# El Gallo De Los Diablos



## krough (Oct 7, 2004)

I finished up something I have been working on for a while.
Nothing like a mouth full of tapeworms  









Here are a few more pics
http://grimvisions.com/2007/05/20/el-gallo-del-los-diablos/


----------



## BudMan (Mar 6, 2007)

As always Krough, one of a kind and expertly done!


----------



## Lilly (Jun 13, 2006)

well well Welcome back stranger...
very nice ,
wings anyone


----------



## dave the dead (Jan 31, 2007)

Wow Krough! That's all I have to say.....very original prop, from the master of originality.


----------



## slimy (Jul 12, 2006)

krough, been missing ya. 

Nice to see that you haven't gone straight.

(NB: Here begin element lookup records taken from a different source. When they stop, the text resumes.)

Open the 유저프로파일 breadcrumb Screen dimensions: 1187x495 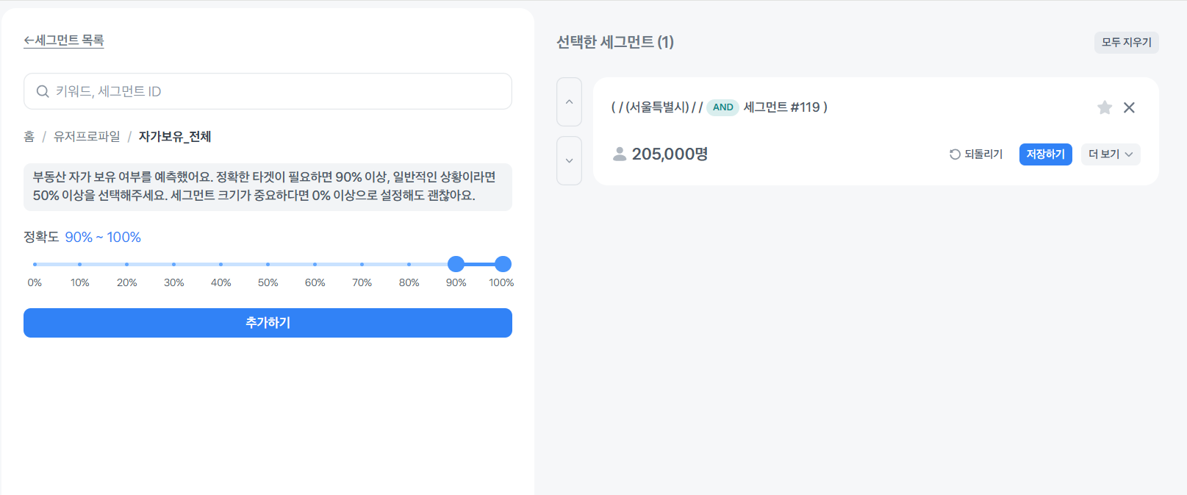pyautogui.click(x=87, y=137)
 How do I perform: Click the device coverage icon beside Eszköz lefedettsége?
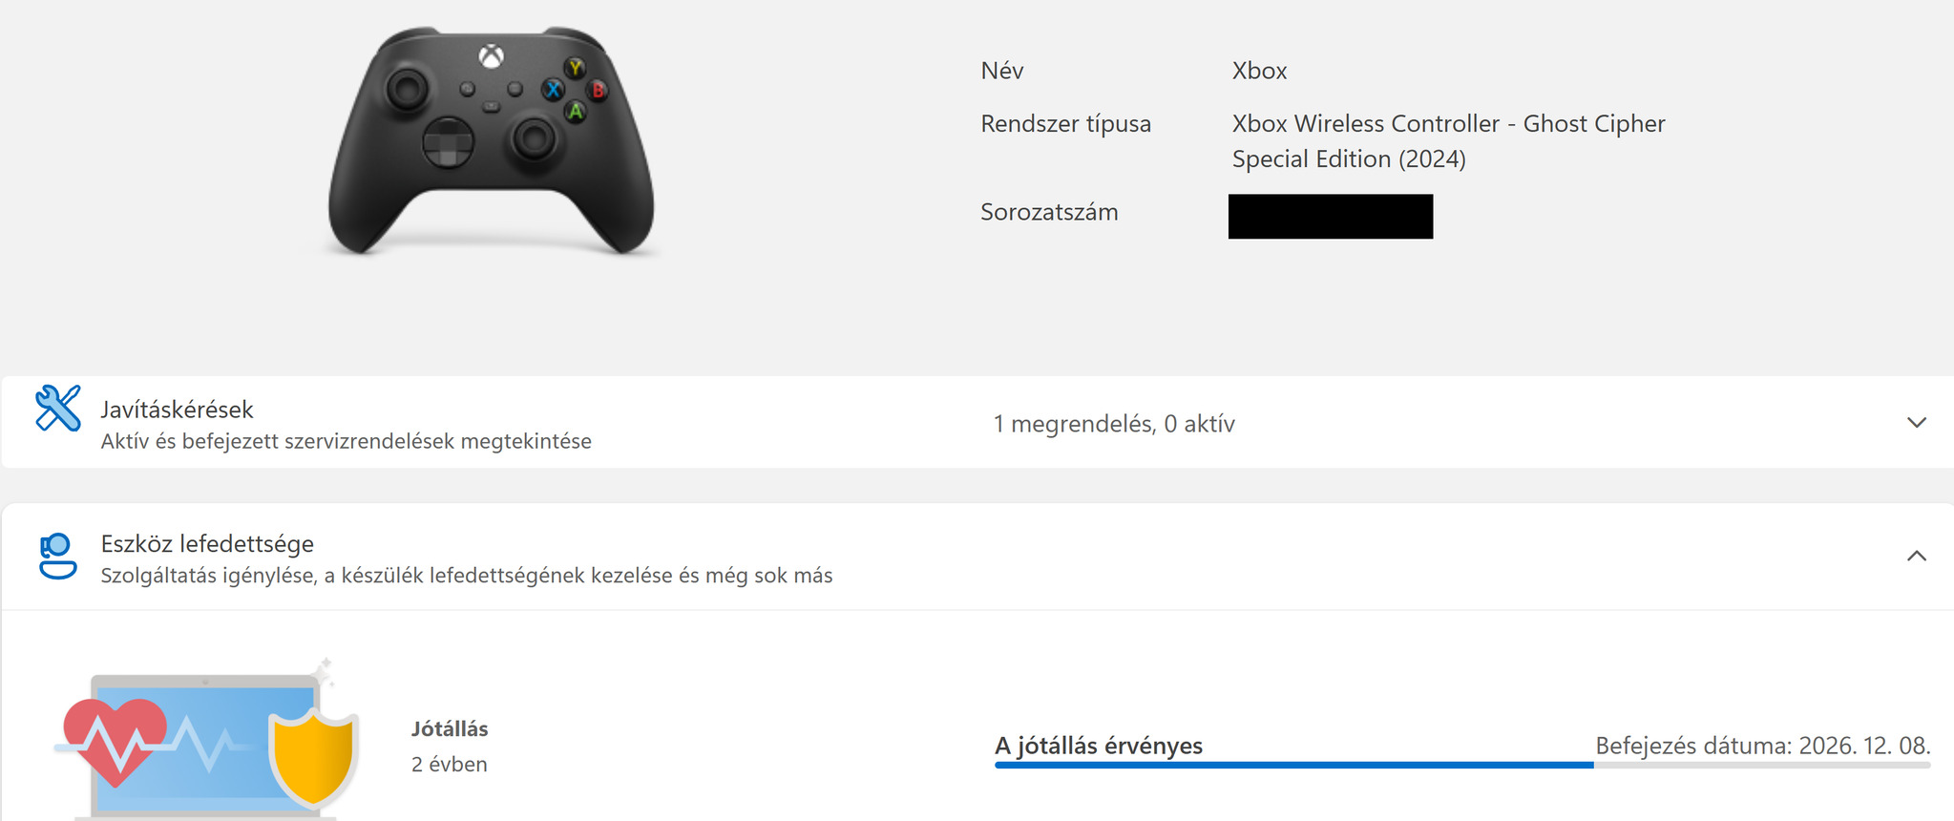[57, 556]
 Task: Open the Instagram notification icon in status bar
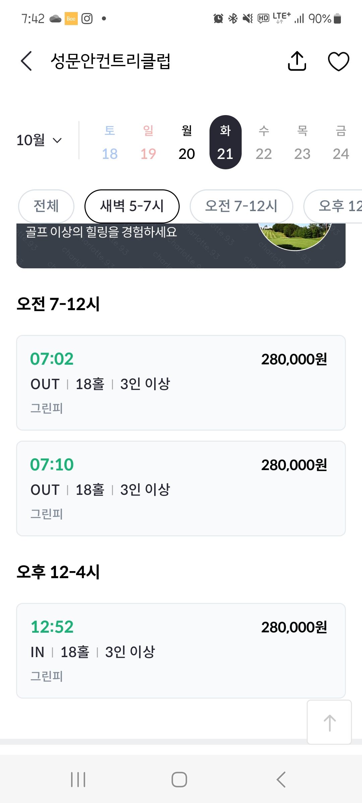tap(87, 18)
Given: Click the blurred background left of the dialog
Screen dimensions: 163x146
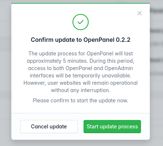Looking at the screenshot, I should [x=5, y=73].
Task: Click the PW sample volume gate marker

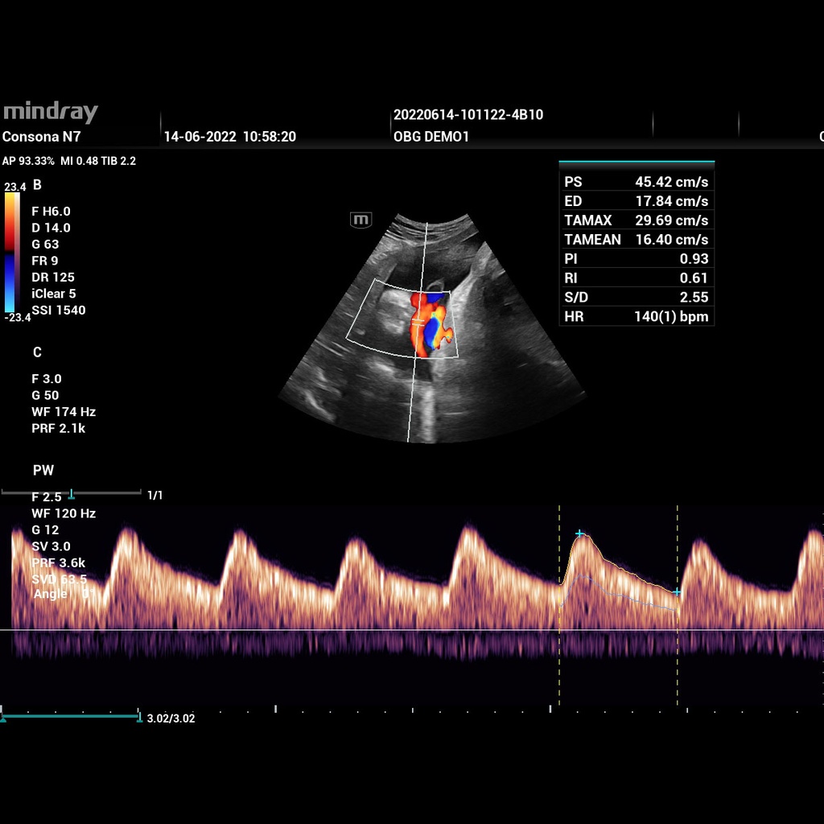Action: click(418, 320)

You are just wrong, in a creepy sort of way.

Really, really wrong.


----------



## Revenant (Mar 17, 2007)

You don't work for Lloyd Kauffman at Troma Films, do you?

That looks like it should have been one of the chicken zombies from _Poultrygeist._:zombie:


----------



## Lauriebeast (Feb 27, 2007)

I love it Krough....it's so "you" hehe


----------



## Sickie Ickie (Jun 20, 2006)

I love Troma Films! Have you considered life as a prop artist, Krough?


----------



## Wyatt Furr (Jun 5, 2006)

Chicken Zombies!!!!!!
Now another reason not to leave the big city......


----------



## Ghostess (Aug 21, 2005)

Wow... that thing is... well... wow.... I wish I had some of the imagination that you do Kurt.


----------



## ScareFX (Aug 18, 2004)

Another outstanding prop Krough. A nice twisted blend.


----------



## pyro (Oct 7, 2006)

wow krough---thats sick, in a good way


----------



## DeadSpider (Feb 3, 2006)

Very original, very dark. Nice detailing. I love it.

mmmm tapeworms.....  

Excellently disturbing piece Krough.


----------



## turtle2778 (Jul 9, 2006)

I flipped in here on this to see what you created Krough, and my 5 year old son was passing by at the time so he looked over...he jumped back about a foot. I laughed until i cried so it must be a good one. Great job. Creepy though.


----------



## TwistedDementia (May 2, 2007)

Yuk... I like it, that should get the TOT's doing the double take.
And thanks turtle, you inspired me to have my 6yo daughter take a peek and now she's giving me 'the look'. LOL


----------



## DeadSpider (Feb 3, 2006)

My 5 year old looked at it too.. 
he said 'OOOO' and then 'oh we should make one like that mom', then he frowned and said 'but it will scare all the kids too much and no one will come for candy'. and then gave me that evil little grin he inherited from me.


----------



## Frighteners Entertainment (Jan 24, 2006)

Now, that made me laugh!
Oh, Kurt, you need more meds! LOL


DeadSpider said:


> My 5 year old looked at it too..
> he said 'OOOO' and then 'oh we should make one like that mom', then he frowned and said 'but it will scare all the kids too much and no one will come for candy'. and then gave me that evil little grin he inherited from me.


----------



## Sickie Ickie (Jun 20, 2006)

I just showed my 2 year old this, and he said," Wow!" and smiled a great big smile as he came closer for another look.


----------



## Lakeside Haunt (May 31, 2007)

I think I'm going to barf now that thing is disgusting great work!


----------



## slightlymad (May 25, 2006)

Only from the mind of krough could something like that be born.


----------



## CerysCrow (Jan 22, 2007)

"Twisted" doesn't even begin to describe this! Wow.


----------



## Spooklights (Jul 4, 2006)

I like! I like! Only YOU can make chickens scary, Krough. That thing would give me nightmares!


----------



## Ghoulbug (Apr 24, 2007)

Ha ha ..i love it but the tapeworm grosses me out!! ewwww


----------